Aware their grandmother is gravely ill, four siblings make a pact to keep death from taking her away. But Death does arrive all the same, as it must. He comes gently, naturally. And he comes with enough time to share a story with the children that helps them to realize the value of loss to life and the importance of being able to say goodbye.
A little boy and his family gather at the cemetery for the unveiling of his grandpa’s gravestone, bringing stones to place on the grave, in the Jewish custom. They tell stories that help the boy deal with his loss, reminding him of the wonderful memories he has of his grandpa.
Nature/ Animals Books about Grief for kids
Chester Raccoon’s good friend Skiddel Squirrel has had an accident and will not be returning – ever. Chester is upset that he won’t get to play with his friend anymore. Mrs. Raccoon suggests that Chester and his friends create some memories of Skiddel, so that they will have good memories when they miss him. Chester, his brother Ronny, and their friends decide to gather at the pond, where they combine their memories and create a touching celebration of their friend’s life.
All the woodland creatures—Mole, Frog, Fox, and Rabbit—love old Badger, who is their confidante, advisor, and friend. When he dies, they are overwhelmed by their loss. Then they begin to remember and treasure the memories he left them.
Told simply, directly, and honestly, this uplifting story will be of tremendous value to both children and their parents. A gentle classic that can help foster communication, care, and understanding.
A beautiful, honest portrait of loss and deep friendship told through the story of two iconic polar bears.
Gus lives in a big park in the middle of an even bigger city, and he spends his days with Ida. Ida is right there. Always.
Then one sad day, Gus learns that Ida is very sick, and she isn’t going to get better. The friends help each other face the difficult news with whispers, sniffles, cuddles, and even laughs.
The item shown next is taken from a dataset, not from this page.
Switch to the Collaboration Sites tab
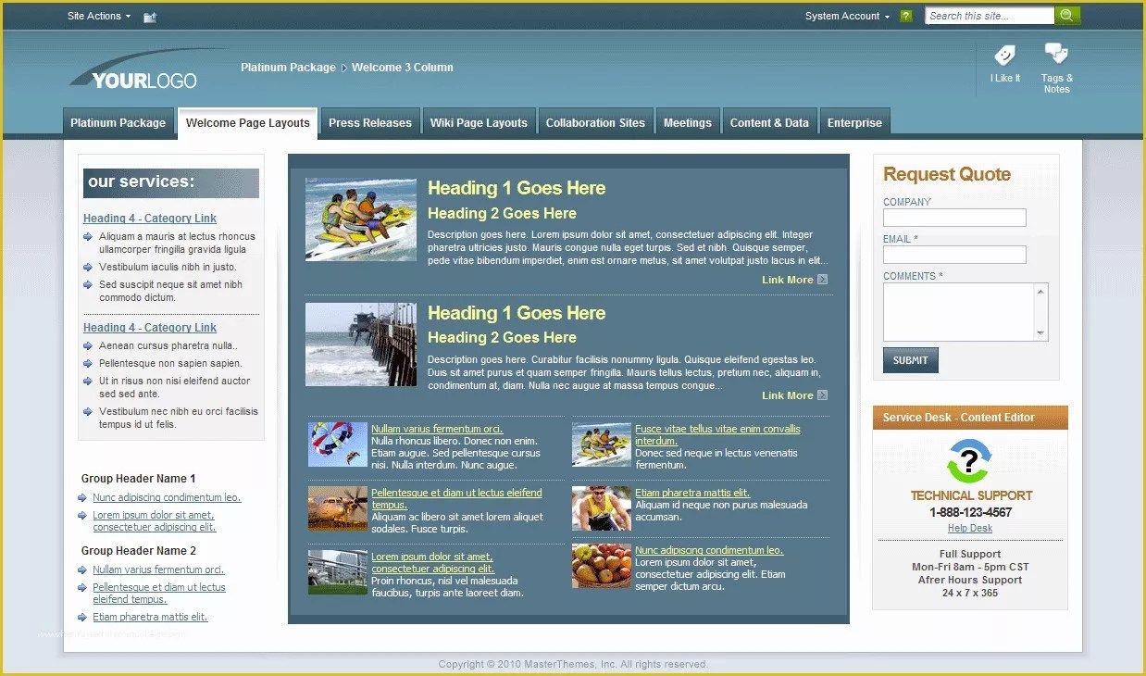The width and height of the screenshot is (1146, 676). click(595, 122)
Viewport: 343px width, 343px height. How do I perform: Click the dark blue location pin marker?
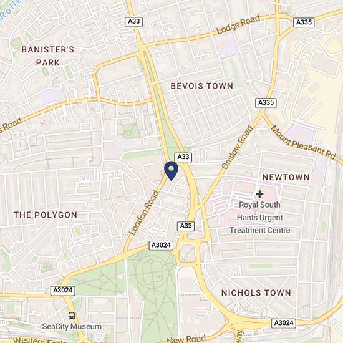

Slowly Gus realizes that even after Ida is gone, she will still be with him—through the sounds of their city, and the memories that live in their favorite spots.
Ida, Always is an exquisitely told story of two best friends—inspired by a real bear friendship—and a gentle, moving, needed reminder that loved ones lost will stay in our hearts, always.
This story by Leo Buscaglia is a warm, wonderfully wise and strikingly simple story about a leaf names Freddie. How Freddie and his companion leaves change with the passing seasons, finally falling to the ground with winter’s snow, is an inspiring allegory illustrating the delicate balance between life and death.
The Fall of Freddie the Leaf is a warm and thought-provoking story and both children and adults will be deeply touched by this inspiring book. This 20th-anniversary edition of this beloved classic has helped thousands of people come to grips with life and death.
“Wise tree wizards talk to a squirrel and a tree about the tree’s impending death, and eventually help them both move toward accepting it.”—NYPL Blog
Gentle Willow is a book for children who may not survive their illness. This comforting story about a tender-spirited tree and her friends in the forest will also help all children with the death of friends, family members, or even pets. A healing metaphor, it addresses our feelings of sadness, love, disbelief, and anger, and provides children with a transformational way of viewing death and dying .Now in its second edition, Gentle Willow contains additional guidance to parents by children’s author and psychologist Jane Annunziata, Psy.D.
Losing a Pet
My cat Barney died this Friday. I was very sad. My mother said we could have a funeral for him, and I should think of ten good things about Barney so I could tell them…
But the small boy who loved Barney can only think of nine. Later, while talking with his father, he discovers the tenth — and begins to understand.
Through the lens of a pet fish who has lost his companion, Todd Parr tells a moving and wholly accessible story about saying goodbye. Touching upon the host of emotions children experience, Todd reminds readers that it’s okay not to know all the answers, and that someone will always be there to support them. An invaluable resource for life’s toughest moments.